Tal como teme Zelensky, o mundo poderia “continuar sem a Europa”. Não porque será cancelada. Porque não há, nem nunca houve, um sujeito da Europa, como atesta a leitura de qualquer atlas histórico (será também por isso que já quase não se publica nenhum?). O arranhão de Richard von Metternich como “expressão geográfica” aplicar-se-ia melhor à Europa. Aqueles que, como Napoleão e Hitler, estiveram mais perto de ocupar todo o espaço, que um curioso cânone francês quer estender do Atlântico aos Urais, consideraram-no, de facto, o tema do seu tema. Expansão do seu próprio Estado.

Foi preciso um império inventado na América por europeus em fuga para englobar no seu arco hegemónico a quase totalidade da geografia do continente. Quanto ao império russo, estamos na “Frente Asiática”. Cauda peninsular da “Grande Mãe”. A UE vê Trump como o diabo. Porque, uma vez removida a máscara do internacionalismo liberal, a América revela a face pouco apresentável da ficção comunitarista. Subverte as suas premissas, expõe as suas traições e os seus limites macroscópicos.

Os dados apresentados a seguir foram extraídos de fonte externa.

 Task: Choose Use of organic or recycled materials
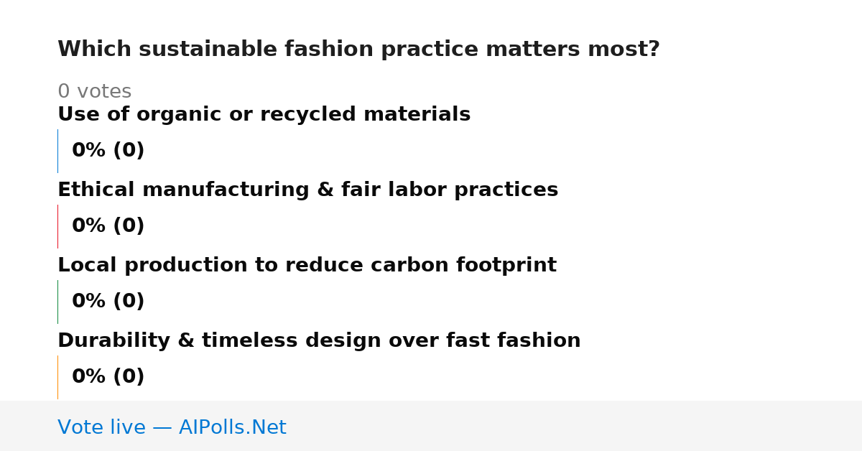264,115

A falta de legitimidade democrática, impossível sem um povo europeu; a tentativa (mal sucedida) de abrir as fronteiras internas sem assegurar as externas; a exigência de que os novos membros da Europa Central e Oriental, expressão de nacionalismos exasperados pela longa subjugação a impérios hostis, se adaptem às “normas da UE” que esses mesmos etnicismos gostariam de liquidar. Paradoxo extremo, reivindicar a “soberania” europeia sem um soberano. Os sujeitos da UE continuam a ser os seus fundadores; os Estados. Cada um com o seu próprio estilo, empenhado em utilizar os recursos comunitários para os seus próprios fins. Por isso, falar de “defesa europeia” sem um Estado europeu, pertencente ao império americano na sua versão militar (OTAN), não faz sentido. Ignoramos que na origem do “projecto europeu” está a América, interessada em estruturar a sua vanguarda na Eurásia. E que nós, europeus, não só aceitámos como quisemos o “Pacto Atlântico”, cada um em seu benefício. De tantas aporias, o nascimento do “bom monstro de Bruxelas”.

Arquitectura em permanente progresso ao estilo da “Sagrada Família” que, aliás, se anuncia concluída em 2026 uma espécie de ONU regional com características marcadamente tardo-soviéticas. Em suma, uma construção quase jurídica, sem alicerces nem alma política. Definitivamente inacabada. Portanto, estéril ou, pior ainda, explorável para os interesses de outros. Um motor do caos, tudo menos a ordem. Até ontem, o barco europeu estava a flutuar. Hoje, sob a pressão da dupla revolução geopolítica e tecnológica, a “potência suave”, acena sem bússola.

Margaret Verstager, antiga Comissária da UE, confessou: “A Europa diz-se uma superpotência reguladora. Mas podemos regular coisas que sabemos. É muito difícil regulamentar o que não se conhece”. Acrescentaríamos e que nem sequer vos pertencem. Para aqueles de nós que se sentem europeus como nacionais dos diversos 27 Estados, e não vice-versa, o advento de Trump é apocalítico no sentido original do termo, revelador.

Uma oportunidade para reflectir sobre o lugar que ocuparemos na reestruturação do império americano, se este sobreviver. E, sobretudo, sobre o papel que desempenharemos nesse esforço. Prefácio, fora da Europa, quase ninguém acredita que a conquista de territórios deva seguir regras, antes pelo contrário.

Nem que seja reservada aos Estados. Os grandes oligarcas americanos têm o poder de fogo financeiro para comprar África ou a América Latina. Desistir da retórica do ius publicum europaeum. Reentrar na constituição material da política internacional. Agora que nos descobrimos nus, para reagir temos de responder a três perguntas: porque é que estamos confusos na auto-ilusão de ser Europa; como é que os Estados Unidos nos vêem; o que é que isso significa para nós, europeus?